A tornado hit Lake Carey at 10:30 p.m. on Tuesday, June 2, 1998, with such violent force that it destroyed homes, ripped trees and shrubs from the ground and caused the death of two residents.

The next day, Wyoming County Commissioner Ron Williams reported that firefighters and volunteers were working to clear debris to make roads passable and that the National Guard was coming to help with the cleanup and rescue. Work crews from the state Department of Transportation found one road filled with a mound of trees 15 feet high.

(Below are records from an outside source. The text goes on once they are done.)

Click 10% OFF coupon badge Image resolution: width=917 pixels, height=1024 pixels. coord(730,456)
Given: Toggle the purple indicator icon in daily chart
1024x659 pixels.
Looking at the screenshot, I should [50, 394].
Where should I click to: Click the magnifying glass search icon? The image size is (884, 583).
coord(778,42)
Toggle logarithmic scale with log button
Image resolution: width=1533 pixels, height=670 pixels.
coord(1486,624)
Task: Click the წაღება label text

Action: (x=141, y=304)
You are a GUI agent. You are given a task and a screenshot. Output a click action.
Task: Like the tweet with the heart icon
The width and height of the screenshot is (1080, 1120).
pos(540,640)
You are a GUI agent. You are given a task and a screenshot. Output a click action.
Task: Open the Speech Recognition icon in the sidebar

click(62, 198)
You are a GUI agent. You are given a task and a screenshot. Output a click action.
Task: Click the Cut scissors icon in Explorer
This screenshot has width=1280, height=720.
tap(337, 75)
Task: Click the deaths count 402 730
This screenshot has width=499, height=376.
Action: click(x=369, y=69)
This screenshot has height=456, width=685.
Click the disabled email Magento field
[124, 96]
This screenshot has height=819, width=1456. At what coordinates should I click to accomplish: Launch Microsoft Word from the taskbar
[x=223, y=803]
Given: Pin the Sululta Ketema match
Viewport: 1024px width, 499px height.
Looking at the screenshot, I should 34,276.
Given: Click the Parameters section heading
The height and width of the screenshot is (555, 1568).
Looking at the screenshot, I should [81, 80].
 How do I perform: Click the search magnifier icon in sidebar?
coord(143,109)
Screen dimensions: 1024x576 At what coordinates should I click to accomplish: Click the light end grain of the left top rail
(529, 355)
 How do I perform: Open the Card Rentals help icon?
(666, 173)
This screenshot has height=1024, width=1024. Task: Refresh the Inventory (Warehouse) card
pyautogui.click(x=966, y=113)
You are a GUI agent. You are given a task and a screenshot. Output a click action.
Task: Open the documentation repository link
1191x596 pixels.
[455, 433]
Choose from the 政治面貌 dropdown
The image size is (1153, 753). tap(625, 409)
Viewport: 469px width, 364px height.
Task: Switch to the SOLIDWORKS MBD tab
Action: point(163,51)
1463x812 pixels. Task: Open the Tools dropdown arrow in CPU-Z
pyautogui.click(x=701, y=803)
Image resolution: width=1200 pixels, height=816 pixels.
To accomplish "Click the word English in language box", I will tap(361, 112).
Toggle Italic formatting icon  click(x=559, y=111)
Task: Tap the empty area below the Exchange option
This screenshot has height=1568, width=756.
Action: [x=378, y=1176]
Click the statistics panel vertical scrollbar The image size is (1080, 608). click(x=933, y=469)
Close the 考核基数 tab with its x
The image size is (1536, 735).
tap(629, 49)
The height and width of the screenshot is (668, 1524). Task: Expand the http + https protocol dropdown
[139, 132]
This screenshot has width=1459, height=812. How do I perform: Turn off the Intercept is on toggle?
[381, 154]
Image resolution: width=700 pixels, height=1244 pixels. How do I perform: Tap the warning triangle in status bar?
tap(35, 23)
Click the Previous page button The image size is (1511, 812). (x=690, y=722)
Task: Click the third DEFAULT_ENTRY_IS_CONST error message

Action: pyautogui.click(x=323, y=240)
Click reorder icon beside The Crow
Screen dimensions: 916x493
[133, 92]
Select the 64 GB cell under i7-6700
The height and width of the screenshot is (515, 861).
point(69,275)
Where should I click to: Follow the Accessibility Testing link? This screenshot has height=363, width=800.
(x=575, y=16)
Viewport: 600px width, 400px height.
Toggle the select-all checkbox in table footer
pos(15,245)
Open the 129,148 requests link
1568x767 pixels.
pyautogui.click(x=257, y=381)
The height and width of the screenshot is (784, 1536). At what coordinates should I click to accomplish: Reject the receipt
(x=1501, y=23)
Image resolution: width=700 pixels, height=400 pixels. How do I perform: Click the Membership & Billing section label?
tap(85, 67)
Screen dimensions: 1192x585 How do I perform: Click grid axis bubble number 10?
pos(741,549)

Wyoming County Coroner Tom Kukuchka reported that two people, an elderly woman and a middle-aged man, died as a result of the violent storm.

Officials from the National Weather Service in Binghamton came to the area on June 3 and confirmed that a tornado hit the lake. The tornado sprang from a line of severe thunderstorms that moved across the region, a storm John LaCorte of the National Weather Service office in State College called one of the worst in history. The storm damaged a 25-square mile area, and President Bill Clinton declared Wyoming County a major disaster area days later.

In addition to the tornado at Lake Carey, reports arose about suspected tornados in Meshoppen and Lackawanna County. There also were suspected tornadoes in other parts of Pennsylvania, including Pittsburgh and Centre and Northumberland counties.

Tornadoes also hit the area Sunday, May 31. The National Weather Service confirmed that an F-1 tornado struck in Monroe Twp. in Wyoming County, and two F-0 tornadoes hit Pike County.